The Bureau of Census has interpreted the constitutional command to enumerate the whole number of people on Census day to require enumeration at the place where the people are usually to be found. They have developed a series of procedures whereby the state of usual residence receives the benefit of the population.18 The Bureau has also developed and consistently applied a set of rules for specialized institutions that ascribe residents of these institutions to the state within whose political boundaries the institution is located. This is a determination based on geography. The determination is designed to be administered easily, without in-depth factual analysis. The use of such a rule is a rational determination by the Census Bureau.19
To require that the Bureau perform some sort of interest analysis or financial dependence determination in every case would be prohibitively expensive20 and perhaps not more accurate. To require that the Bureau perform such an analysis only for the Lorton facility would potentially encourage other states to challenge the Census.21 Although including Lorton within the District of Columbia population may be more equitable, we cannot say that the Bureau acted without a rational basis.
The District of Columbia faces a real problem.
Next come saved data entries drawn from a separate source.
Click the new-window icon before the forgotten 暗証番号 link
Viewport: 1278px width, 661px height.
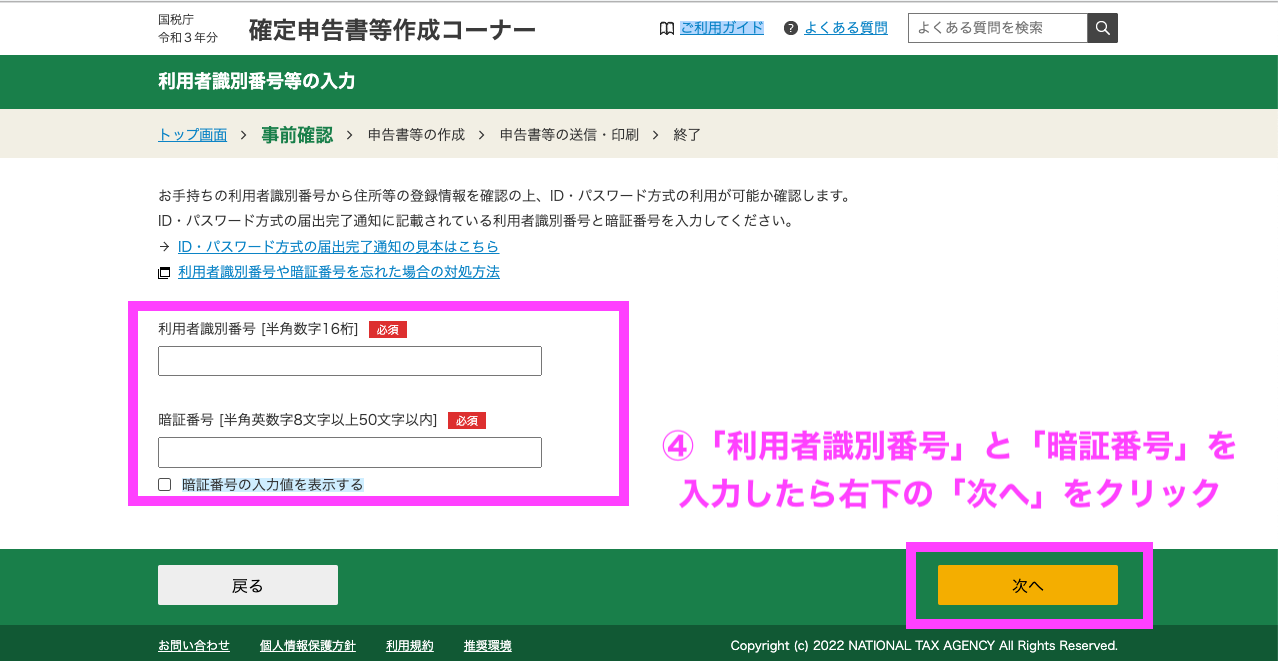click(164, 273)
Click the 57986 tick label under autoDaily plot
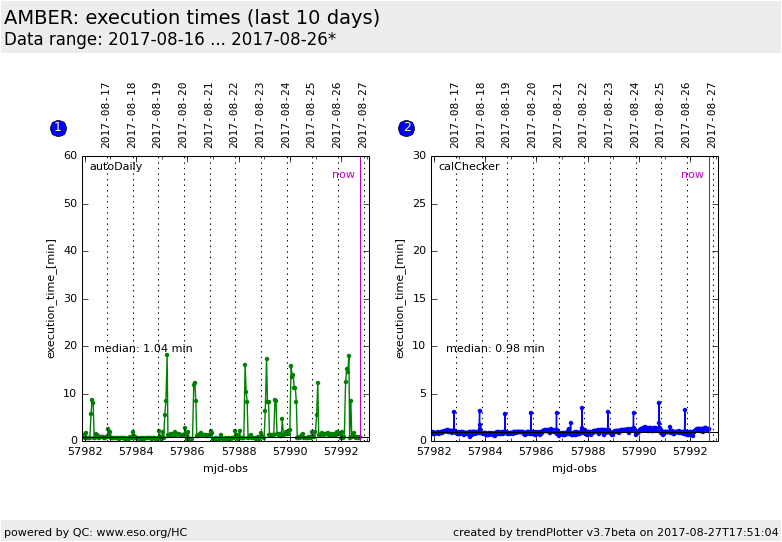The image size is (782, 542). [x=187, y=452]
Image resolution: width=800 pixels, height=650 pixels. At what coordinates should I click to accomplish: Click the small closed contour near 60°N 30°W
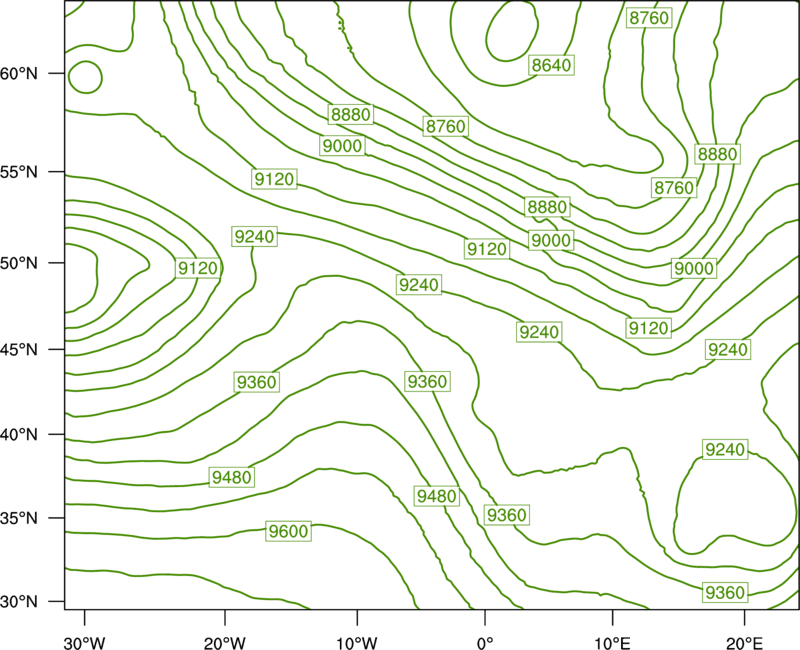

The District almost entirely sup*1190ports a penal population of over 5,000 that is located outside the political boundaries of the District. Because of the way federal funds are distributed, it is likely that the District would receive more money if the Lorton inmates were included as District of Columbia residents.' However, the Bureau of the Census did not act without reason. Nor is the District in a unique position here: many states have people whom they support to some degree who are not included as residents for Census purposes, even though those people may vote and consider themselves residents of the state.22 The solution to the District’s problems lies not in adjusting the Census count, but in changing the way funds are distributed.
The Bureau of the Census has decided to use a geographically-based system of enumeration for institutional residents based on usual residence, rather than one based on the financial support of the residents. We cannot say that this is an arbitrary and capricious determination by the Census Bureau, nor does it violate the constitutional command of the census clause. For this reason, we grant defendants’ motion for summary judgment on the merits and deny plaintiff’s motion for summary judgment.